[Opening Listed entries section]

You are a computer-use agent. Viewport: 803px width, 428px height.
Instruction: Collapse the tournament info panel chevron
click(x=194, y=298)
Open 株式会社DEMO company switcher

[Closing Listed entries section]
[Opening Listed entries section]

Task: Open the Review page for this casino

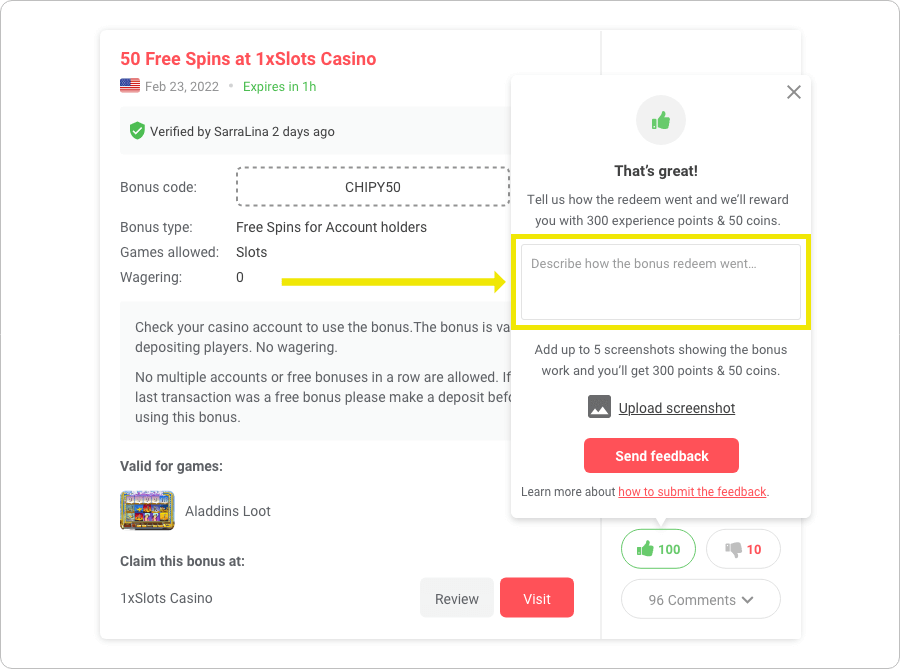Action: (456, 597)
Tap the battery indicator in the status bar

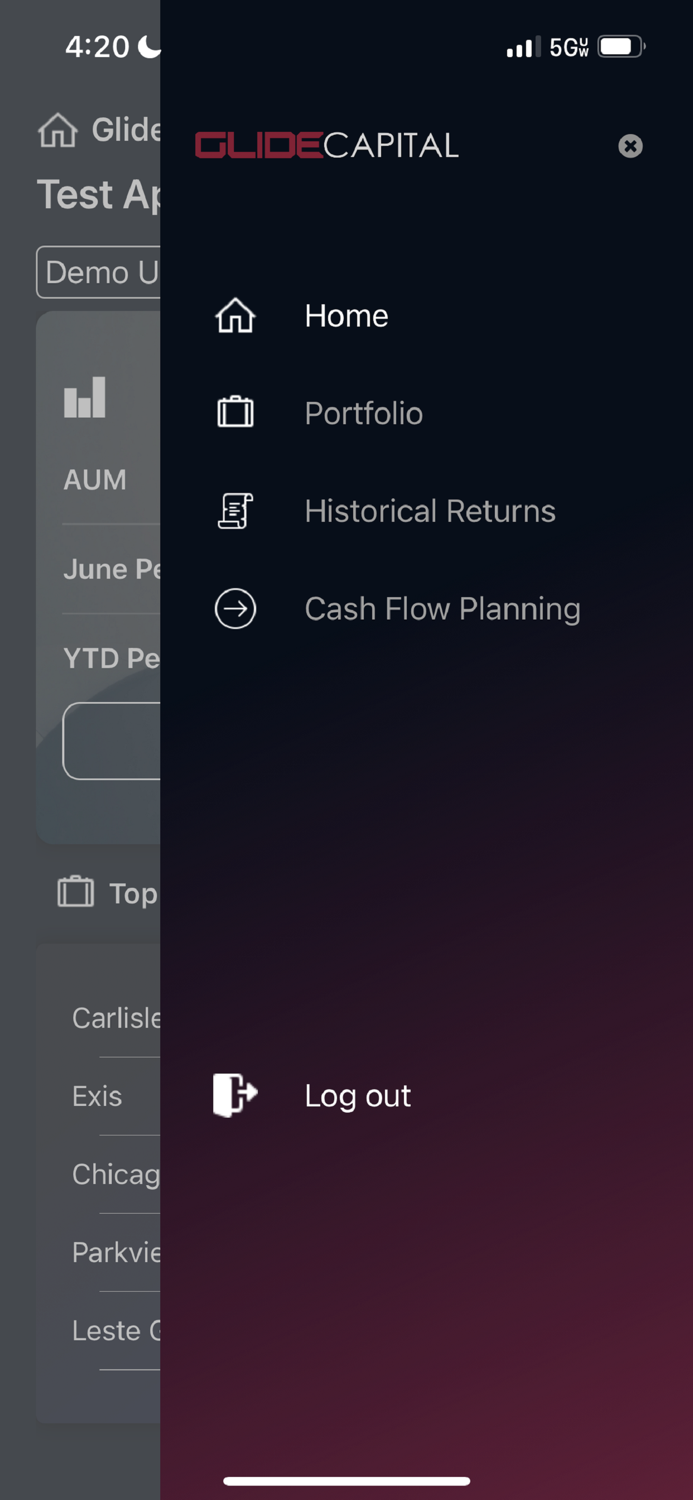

[Closing Listed entries section]
[Opening Listed entries section]

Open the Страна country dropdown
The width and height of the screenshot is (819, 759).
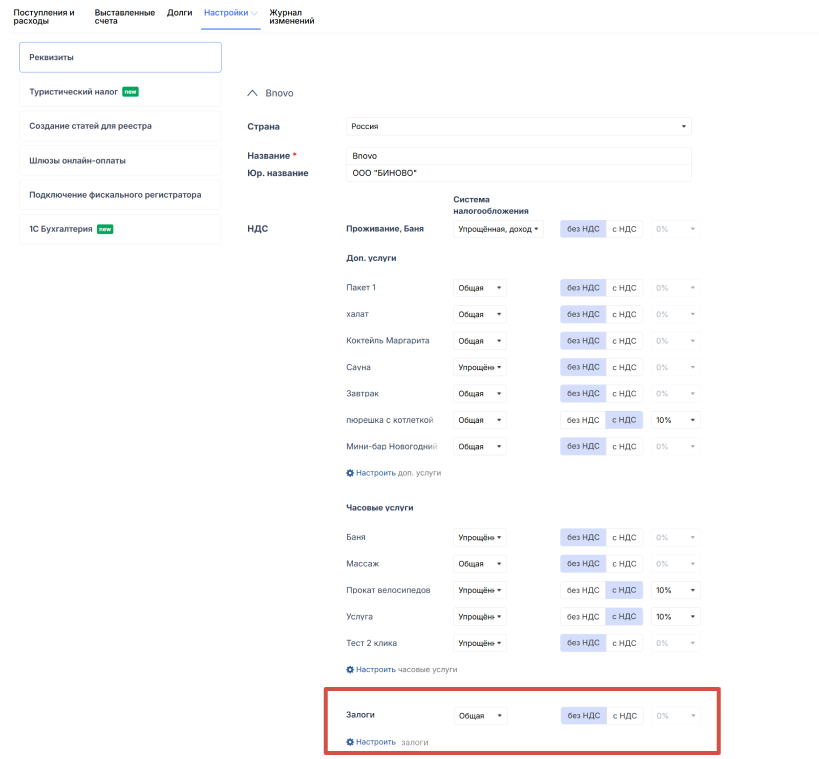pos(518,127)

[Closing Listed entries section]

## Exercise goal
Look above for the line with "You are a computer-use" and the line with "Open 株式会社DEMO company switcher"; transcribe both and all lines in between, exactly, and nothing else.

## Answer space
You are a computer-use agent. Viewport: 803px width, 428px height.
Instruction: Collapse the tournament info panel chevron
click(x=194, y=298)
Open 株式会社DEMO company switcher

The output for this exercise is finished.